#### [Exercise requirements]
The answer must consist of the listing, reproduced exactly.
** Opening Data to process block **
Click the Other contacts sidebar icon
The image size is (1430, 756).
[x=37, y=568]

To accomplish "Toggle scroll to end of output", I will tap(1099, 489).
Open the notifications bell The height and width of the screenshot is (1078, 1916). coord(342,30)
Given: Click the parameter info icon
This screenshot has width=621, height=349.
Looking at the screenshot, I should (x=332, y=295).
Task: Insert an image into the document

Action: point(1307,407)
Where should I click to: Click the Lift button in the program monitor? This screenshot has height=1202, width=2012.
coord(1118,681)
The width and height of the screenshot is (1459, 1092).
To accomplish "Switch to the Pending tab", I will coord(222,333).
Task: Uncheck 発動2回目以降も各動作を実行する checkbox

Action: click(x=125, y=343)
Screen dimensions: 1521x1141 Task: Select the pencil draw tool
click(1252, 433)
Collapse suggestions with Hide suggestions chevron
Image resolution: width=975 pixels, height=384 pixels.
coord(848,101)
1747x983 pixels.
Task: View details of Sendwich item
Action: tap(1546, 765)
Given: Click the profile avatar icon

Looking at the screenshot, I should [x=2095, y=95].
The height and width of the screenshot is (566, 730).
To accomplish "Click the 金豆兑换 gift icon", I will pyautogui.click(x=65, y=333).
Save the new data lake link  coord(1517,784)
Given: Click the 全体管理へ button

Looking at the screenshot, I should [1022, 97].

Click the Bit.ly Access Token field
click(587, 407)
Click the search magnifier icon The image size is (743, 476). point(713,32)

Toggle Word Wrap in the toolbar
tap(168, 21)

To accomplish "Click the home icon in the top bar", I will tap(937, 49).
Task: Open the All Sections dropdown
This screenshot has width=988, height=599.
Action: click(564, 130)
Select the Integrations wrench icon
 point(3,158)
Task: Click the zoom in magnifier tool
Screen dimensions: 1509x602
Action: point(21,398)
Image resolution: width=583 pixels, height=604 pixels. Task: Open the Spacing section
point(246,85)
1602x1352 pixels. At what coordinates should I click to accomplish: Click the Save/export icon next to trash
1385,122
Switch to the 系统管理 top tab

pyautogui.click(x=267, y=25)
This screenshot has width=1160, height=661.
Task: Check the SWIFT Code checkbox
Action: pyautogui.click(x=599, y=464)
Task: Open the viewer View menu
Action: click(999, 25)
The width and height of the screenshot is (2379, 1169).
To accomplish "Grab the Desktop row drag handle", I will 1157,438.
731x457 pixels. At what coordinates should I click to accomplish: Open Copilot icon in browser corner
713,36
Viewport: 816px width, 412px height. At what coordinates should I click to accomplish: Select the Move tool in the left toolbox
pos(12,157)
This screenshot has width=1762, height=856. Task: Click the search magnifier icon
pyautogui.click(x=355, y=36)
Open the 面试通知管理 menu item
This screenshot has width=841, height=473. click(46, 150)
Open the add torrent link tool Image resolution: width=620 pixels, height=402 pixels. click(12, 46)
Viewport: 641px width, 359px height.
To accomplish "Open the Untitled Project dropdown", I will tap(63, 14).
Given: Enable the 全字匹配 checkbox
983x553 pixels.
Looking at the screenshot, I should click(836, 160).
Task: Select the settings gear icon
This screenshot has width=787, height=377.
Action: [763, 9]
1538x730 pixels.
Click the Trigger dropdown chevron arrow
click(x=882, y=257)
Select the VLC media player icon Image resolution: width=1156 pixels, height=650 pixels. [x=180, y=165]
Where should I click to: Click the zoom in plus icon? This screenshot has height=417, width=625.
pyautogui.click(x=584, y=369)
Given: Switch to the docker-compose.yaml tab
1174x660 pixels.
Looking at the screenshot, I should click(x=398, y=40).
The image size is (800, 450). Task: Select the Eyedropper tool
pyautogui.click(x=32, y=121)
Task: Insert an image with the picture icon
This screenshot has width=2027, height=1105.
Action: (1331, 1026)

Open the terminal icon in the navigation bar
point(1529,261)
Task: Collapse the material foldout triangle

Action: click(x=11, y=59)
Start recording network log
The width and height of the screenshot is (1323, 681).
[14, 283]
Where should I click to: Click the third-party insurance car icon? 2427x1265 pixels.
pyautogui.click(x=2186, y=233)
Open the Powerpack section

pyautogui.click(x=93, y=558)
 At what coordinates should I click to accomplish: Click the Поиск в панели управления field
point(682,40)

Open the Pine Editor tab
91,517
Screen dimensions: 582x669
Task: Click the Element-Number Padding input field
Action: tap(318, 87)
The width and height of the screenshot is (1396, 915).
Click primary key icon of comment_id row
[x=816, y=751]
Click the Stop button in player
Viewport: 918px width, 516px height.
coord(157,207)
** Closing Data to process block **
#### [Completed task]
Click the Other contacts sidebar icon
The image size is (1430, 756).
[x=37, y=568]

To accomplish "Toggle scroll to end of output", I will tap(1099, 489).
Open the notifications bell The height and width of the screenshot is (1078, 1916). coord(342,30)
Given: Click the parameter info icon
This screenshot has width=621, height=349.
Looking at the screenshot, I should (x=332, y=295).
Task: Insert an image into the document

Action: point(1307,407)
Where should I click to: Click the Lift button in the program monitor? This screenshot has height=1202, width=2012.
coord(1118,681)
The width and height of the screenshot is (1459, 1092).
To accomplish "Switch to the Pending tab", I will coord(222,333).
Task: Uncheck 発動2回目以降も各動作を実行する checkbox

Action: click(x=125, y=343)
Screen dimensions: 1521x1141 Task: Select the pencil draw tool
click(1252, 433)
Collapse suggestions with Hide suggestions chevron
Image resolution: width=975 pixels, height=384 pixels.
coord(848,101)
1747x983 pixels.
Task: View details of Sendwich item
Action: tap(1546, 765)
Given: Click the profile avatar icon

Looking at the screenshot, I should [x=2095, y=95].
The height and width of the screenshot is (566, 730).
To accomplish "Click the 金豆兑换 gift icon", I will pyautogui.click(x=65, y=333).
Save the new data lake link  coord(1517,784)
Given: Click the 全体管理へ button

Looking at the screenshot, I should [1022, 97].

Click the Bit.ly Access Token field
click(587, 407)
Click the search magnifier icon The image size is (743, 476). point(713,32)

Toggle Word Wrap in the toolbar
tap(168, 21)

To accomplish "Click the home icon in the top bar", I will tap(937, 49).
Task: Open the All Sections dropdown
This screenshot has width=988, height=599.
Action: click(564, 130)
Select the Integrations wrench icon
 point(3,158)
Task: Click the zoom in magnifier tool
Screen dimensions: 1509x602
Action: point(21,398)
Image resolution: width=583 pixels, height=604 pixels. Task: Open the Spacing section
point(246,85)
1602x1352 pixels. At what coordinates should I click to accomplish: Click the Save/export icon next to trash
1385,122
Switch to the 系统管理 top tab

pyautogui.click(x=267, y=25)
This screenshot has width=1160, height=661.
Task: Check the SWIFT Code checkbox
Action: pyautogui.click(x=599, y=464)
Task: Open the viewer View menu
Action: click(999, 25)
The width and height of the screenshot is (2379, 1169).
To accomplish "Grab the Desktop row drag handle", I will 1157,438.
731x457 pixels. At what coordinates should I click to accomplish: Open Copilot icon in browser corner
713,36
Viewport: 816px width, 412px height. At what coordinates should I click to accomplish: Select the Move tool in the left toolbox
pos(12,157)
This screenshot has width=1762, height=856. Task: Click the search magnifier icon
pyautogui.click(x=355, y=36)
Open the 面试通知管理 menu item
This screenshot has width=841, height=473. click(46, 150)
Open the add torrent link tool Image resolution: width=620 pixels, height=402 pixels. click(12, 46)
Viewport: 641px width, 359px height.
To accomplish "Open the Untitled Project dropdown", I will tap(63, 14).
Given: Enable the 全字匹配 checkbox
983x553 pixels.
Looking at the screenshot, I should click(836, 160).
Task: Select the settings gear icon
This screenshot has width=787, height=377.
Action: [763, 9]
1538x730 pixels.
Click the Trigger dropdown chevron arrow
click(x=882, y=257)
Select the VLC media player icon Image resolution: width=1156 pixels, height=650 pixels. [x=180, y=165]
Where should I click to: Click the zoom in plus icon? This screenshot has height=417, width=625.
pyautogui.click(x=584, y=369)
Given: Switch to the docker-compose.yaml tab
1174x660 pixels.
Looking at the screenshot, I should click(x=398, y=40).
The image size is (800, 450). Task: Select the Eyedropper tool
pyautogui.click(x=32, y=121)
Task: Insert an image with the picture icon
This screenshot has width=2027, height=1105.
Action: (1331, 1026)

Open the terminal icon in the navigation bar
point(1529,261)
Task: Collapse the material foldout triangle

Action: click(x=11, y=59)
Start recording network log
The width and height of the screenshot is (1323, 681).
[14, 283]
Where should I click to: Click the third-party insurance car icon? 2427x1265 pixels.
pyautogui.click(x=2186, y=233)
Open the Powerpack section

pyautogui.click(x=93, y=558)
 At what coordinates should I click to accomplish: Click the Поиск в панели управления field
point(682,40)

Open the Pine Editor tab
91,517
Screen dimensions: 582x669
Task: Click the Element-Number Padding input field
Action: tap(318, 87)
The width and height of the screenshot is (1396, 915).
Click primary key icon of comment_id row
[x=816, y=751]
Click the Stop button in player
Viewport: 918px width, 516px height.
coord(157,207)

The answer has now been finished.